In the meantime, China has decided to take data from the international project and build its own fusion plant.

Quoting an unnamed "leading Chinese plasma physicist" it interviewed Thursday, the official Xinhua news agency announced: "The ultimate goal of Chinese scientists is to build thermonuclear experimental reactors with their own efforts." The anonymous source who made the statement claims to have access to the ITER project.

"International cooperative endeavors like the ITER make us keep abreast of the world's most advanced technologies," the source said, adding: "We're entitled to share all top-notch know-how once we entered the global consortium."

Once the decision was made in Moscow, Chinese Minister of Science and Technology Xu Guanhua stated, "As China is short of energy, global research endeavors for energy supply solutions meet our strategic interest."
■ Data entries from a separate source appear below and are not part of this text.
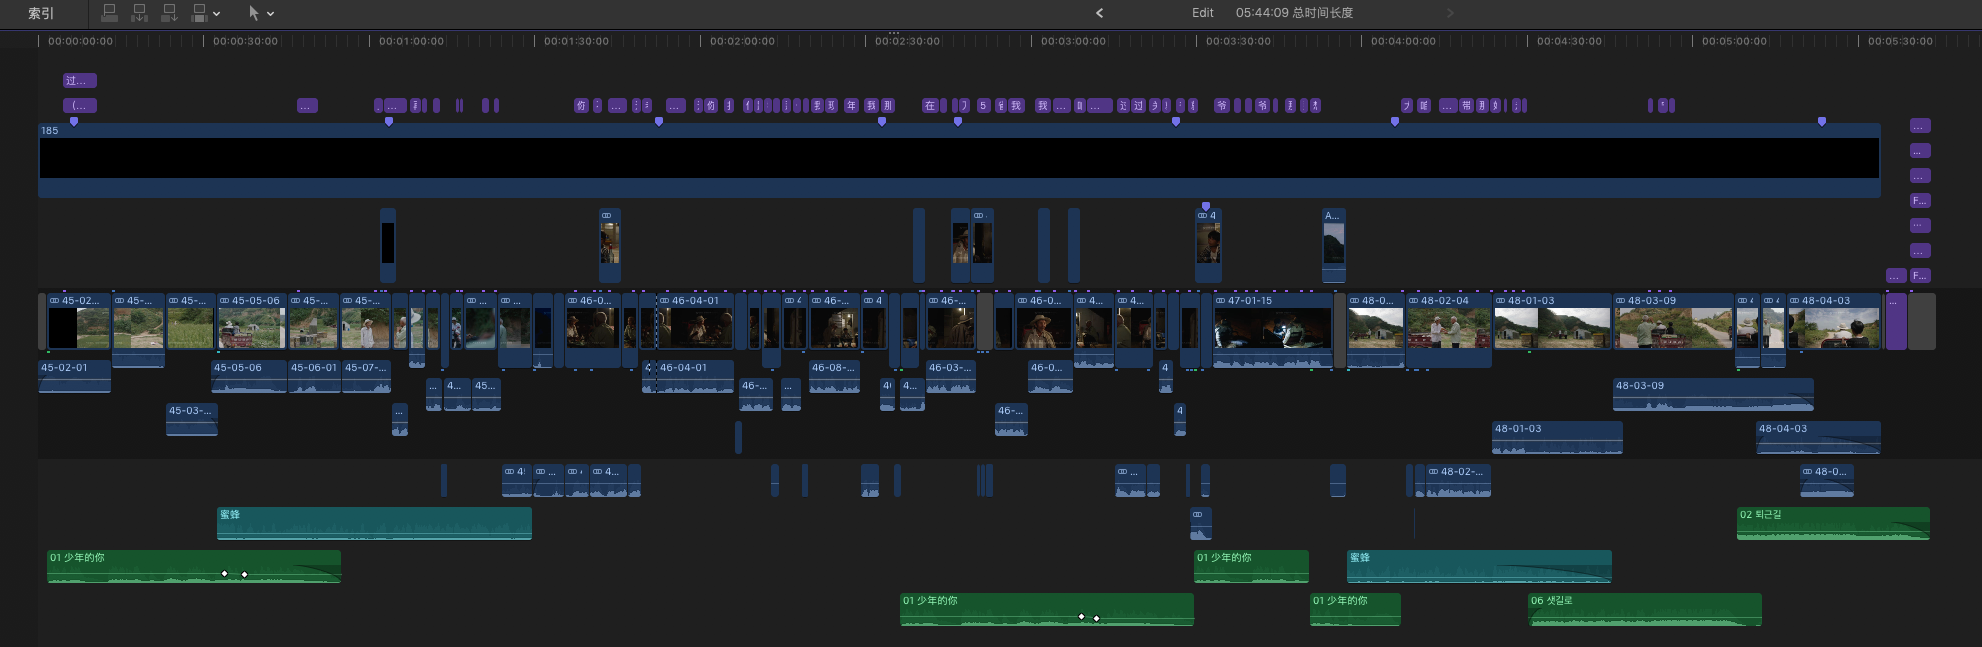Go back in timeline history arrow
Viewport: 1982px width, 647px height.
tap(1099, 13)
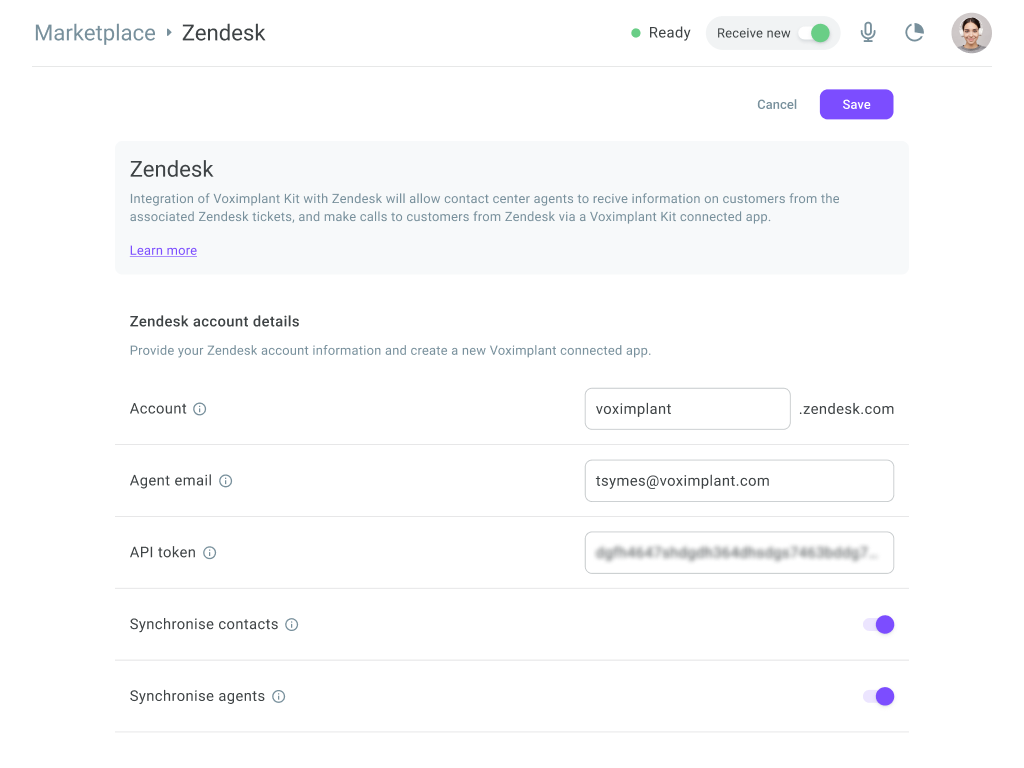This screenshot has height=768, width=1024.
Task: Click info icon next to Synchronise contacts
Action: click(x=292, y=625)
The Chinese Academy of Sciences Institute of Plasma Physics is developing an ITER prototype, an Experimental Advanced Superconducting Tokamak, costing $24 million, and scheduled for completion later this year, the government-controlled agency said. It did not mention where the site was located, but analysts have a good idea where to look.

The Xinhua article Friday said China had independently built its "own sophisticated devices in thermonuclear reaction," and that "Chinese scientists started to develop a fusion operation four decades ago in mountains southwest of inland Sichuan province."

Analysts note that much of China's nuclear research has been conducted in Sichuan because of a policy decision made by Mao Zedong in the 1960s known as the Third Line. The goal was to locate key defense industries in provinces far from possible attack by the United States or former Soviet Union.

The September-October 2003 issue of the Bulletin of Atomic Scientists said China's chief nuclear design lab run by the Chinese Academy of Engineering Physics is located in Minyang, Sichuan. The province also has nuclear weapon assembly-disassembly facilities in Zitong, a plutonium production site in Guangyuan, and a uranium enrichment plant in Heping.

If successful, the next test of the EAST reactor will operate at over 212 million degrees F and produce electricity for 1,000 consecutive seconds, state media said. An official with the CAS Bureau of Basic Research stated, "The EAST is the prototype closest to the ITER and will be unbeatable in at least a decade."

An article from the flagship Communist Party newspaper People's Daily in September 1999 noted China was building an experimental nuclear fusion device, the Tokamak HL-2A, on the outskirts of Chengdu, the capital city of Sichuan.

One perspective on Friday's announcement is that while China is willing to participate in a global consortium attempting to bring the dream of fusion driven electricity to reality, it is also keen to take what it can grab in the quest for energy independence.